WHAT NEEDS TO BE DONE
Your task is to repeat the records exactly from the line containing "Task: Click the star icon before 科兴制药" onward, through the final line.

[Collected data entries]
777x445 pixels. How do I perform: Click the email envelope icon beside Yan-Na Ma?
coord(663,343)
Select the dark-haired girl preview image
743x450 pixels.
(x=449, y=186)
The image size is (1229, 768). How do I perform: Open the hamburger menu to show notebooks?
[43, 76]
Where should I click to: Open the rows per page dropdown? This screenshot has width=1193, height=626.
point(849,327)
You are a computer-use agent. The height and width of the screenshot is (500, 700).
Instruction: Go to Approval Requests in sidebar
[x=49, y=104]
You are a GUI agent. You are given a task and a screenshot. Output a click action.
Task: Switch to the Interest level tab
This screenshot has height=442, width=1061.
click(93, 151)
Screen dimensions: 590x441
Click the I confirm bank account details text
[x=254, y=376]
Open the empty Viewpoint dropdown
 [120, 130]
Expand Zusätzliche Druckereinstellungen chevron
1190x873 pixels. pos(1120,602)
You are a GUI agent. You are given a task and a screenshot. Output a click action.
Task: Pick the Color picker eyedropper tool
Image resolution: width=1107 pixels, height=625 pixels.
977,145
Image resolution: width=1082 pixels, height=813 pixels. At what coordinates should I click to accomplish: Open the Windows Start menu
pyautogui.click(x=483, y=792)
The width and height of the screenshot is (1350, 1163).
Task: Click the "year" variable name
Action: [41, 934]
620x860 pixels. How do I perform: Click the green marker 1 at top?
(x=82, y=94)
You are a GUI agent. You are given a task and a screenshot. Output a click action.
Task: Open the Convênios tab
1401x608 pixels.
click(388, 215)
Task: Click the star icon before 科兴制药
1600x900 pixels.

TASK ANSWER
Task: Click the star icon before 科兴制药
1600x900 pixels.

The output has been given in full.